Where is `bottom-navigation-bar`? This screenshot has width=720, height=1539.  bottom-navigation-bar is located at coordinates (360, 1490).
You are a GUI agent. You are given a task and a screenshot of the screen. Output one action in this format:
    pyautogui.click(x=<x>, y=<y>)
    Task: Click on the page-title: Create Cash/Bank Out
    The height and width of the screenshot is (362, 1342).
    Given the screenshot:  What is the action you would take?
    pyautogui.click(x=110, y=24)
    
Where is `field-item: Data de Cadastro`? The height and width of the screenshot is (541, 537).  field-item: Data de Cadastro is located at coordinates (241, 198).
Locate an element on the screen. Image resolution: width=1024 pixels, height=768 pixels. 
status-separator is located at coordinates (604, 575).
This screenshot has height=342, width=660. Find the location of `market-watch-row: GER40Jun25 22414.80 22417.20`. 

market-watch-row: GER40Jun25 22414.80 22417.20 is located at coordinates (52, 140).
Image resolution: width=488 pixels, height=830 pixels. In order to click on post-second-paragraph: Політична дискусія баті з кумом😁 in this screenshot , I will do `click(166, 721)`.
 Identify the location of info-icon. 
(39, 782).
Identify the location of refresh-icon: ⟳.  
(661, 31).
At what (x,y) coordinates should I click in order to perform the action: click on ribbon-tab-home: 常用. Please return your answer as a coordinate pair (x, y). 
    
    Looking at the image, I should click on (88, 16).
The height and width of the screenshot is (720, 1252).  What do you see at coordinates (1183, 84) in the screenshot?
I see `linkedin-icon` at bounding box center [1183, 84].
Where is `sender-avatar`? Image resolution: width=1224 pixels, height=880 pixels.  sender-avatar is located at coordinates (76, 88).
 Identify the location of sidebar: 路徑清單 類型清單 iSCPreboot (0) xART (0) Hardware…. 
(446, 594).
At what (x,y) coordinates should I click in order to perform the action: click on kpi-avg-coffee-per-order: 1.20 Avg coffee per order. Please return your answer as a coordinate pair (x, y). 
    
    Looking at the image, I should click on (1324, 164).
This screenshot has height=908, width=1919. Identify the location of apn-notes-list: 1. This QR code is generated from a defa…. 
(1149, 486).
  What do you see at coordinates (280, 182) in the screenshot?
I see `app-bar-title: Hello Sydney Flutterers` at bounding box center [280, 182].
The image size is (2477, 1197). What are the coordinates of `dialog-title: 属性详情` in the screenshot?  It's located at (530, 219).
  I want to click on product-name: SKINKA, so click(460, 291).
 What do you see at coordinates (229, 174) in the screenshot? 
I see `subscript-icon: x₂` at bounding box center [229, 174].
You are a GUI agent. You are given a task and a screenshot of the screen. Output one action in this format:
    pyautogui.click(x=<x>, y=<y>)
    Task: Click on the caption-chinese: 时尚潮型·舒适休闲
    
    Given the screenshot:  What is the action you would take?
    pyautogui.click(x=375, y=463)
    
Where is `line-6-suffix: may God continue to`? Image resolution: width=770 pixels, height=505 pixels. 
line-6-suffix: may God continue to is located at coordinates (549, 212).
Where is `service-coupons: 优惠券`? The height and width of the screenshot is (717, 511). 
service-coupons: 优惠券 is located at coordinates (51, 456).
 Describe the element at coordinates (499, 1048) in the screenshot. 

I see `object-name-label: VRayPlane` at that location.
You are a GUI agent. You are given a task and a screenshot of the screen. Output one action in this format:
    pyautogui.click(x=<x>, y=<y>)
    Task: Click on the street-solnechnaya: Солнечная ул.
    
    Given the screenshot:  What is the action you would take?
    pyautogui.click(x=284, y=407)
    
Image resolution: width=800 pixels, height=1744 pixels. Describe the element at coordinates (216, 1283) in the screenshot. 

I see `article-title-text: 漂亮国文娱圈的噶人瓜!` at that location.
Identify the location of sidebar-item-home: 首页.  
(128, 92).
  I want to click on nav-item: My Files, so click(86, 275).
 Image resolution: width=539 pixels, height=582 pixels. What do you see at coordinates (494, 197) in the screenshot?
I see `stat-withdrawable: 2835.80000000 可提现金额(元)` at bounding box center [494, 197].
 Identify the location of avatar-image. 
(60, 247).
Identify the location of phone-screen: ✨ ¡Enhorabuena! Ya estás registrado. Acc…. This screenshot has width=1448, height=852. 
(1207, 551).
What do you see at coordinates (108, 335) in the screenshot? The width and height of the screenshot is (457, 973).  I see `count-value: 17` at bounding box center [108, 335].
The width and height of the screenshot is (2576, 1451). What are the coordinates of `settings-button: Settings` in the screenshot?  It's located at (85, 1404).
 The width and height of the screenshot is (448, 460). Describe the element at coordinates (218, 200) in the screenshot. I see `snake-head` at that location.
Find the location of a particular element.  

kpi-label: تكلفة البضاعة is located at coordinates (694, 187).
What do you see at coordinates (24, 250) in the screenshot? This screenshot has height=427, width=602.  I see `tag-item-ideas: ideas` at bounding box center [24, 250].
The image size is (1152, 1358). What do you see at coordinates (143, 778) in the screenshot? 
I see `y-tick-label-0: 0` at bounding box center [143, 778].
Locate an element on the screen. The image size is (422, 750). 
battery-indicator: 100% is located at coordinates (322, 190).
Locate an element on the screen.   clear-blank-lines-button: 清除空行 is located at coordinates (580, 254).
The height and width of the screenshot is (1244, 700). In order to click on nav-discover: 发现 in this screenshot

##########

TASK PROMPT
Copy the records word for word, starting at the line that contains "What do you see at coordinates (229, 174)" and ending at the line that contains "pyautogui.click(x=284, y=407)", with both of those lines included.

FINISHED TASK
 What do you see at coordinates (229, 174) in the screenshot? 
I see `subscript-icon: x₂` at bounding box center [229, 174].
You are a GUI agent. You are given a task and a screenshot of the screen. Output one action in this format:
    pyautogui.click(x=<x>, y=<y>)
    Task: Click on the caption-chinese: 时尚潮型·舒适休闲
    
    Given the screenshot:  What is the action you would take?
    pyautogui.click(x=375, y=463)
    
Where is `line-6-suffix: may God continue to`? Image resolution: width=770 pixels, height=505 pixels. 
line-6-suffix: may God continue to is located at coordinates (549, 212).
Where is `service-coupons: 优惠券`? The height and width of the screenshot is (717, 511). 
service-coupons: 优惠券 is located at coordinates (51, 456).
 Describe the element at coordinates (499, 1048) in the screenshot. 

I see `object-name-label: VRayPlane` at that location.
You are a GUI agent. You are given a task and a screenshot of the screen. Output one action in this format:
    pyautogui.click(x=<x>, y=<y>)
    Task: Click on the street-solnechnaya: Солнечная ул.
    
    Given the screenshot:  What is the action you would take?
    pyautogui.click(x=284, y=407)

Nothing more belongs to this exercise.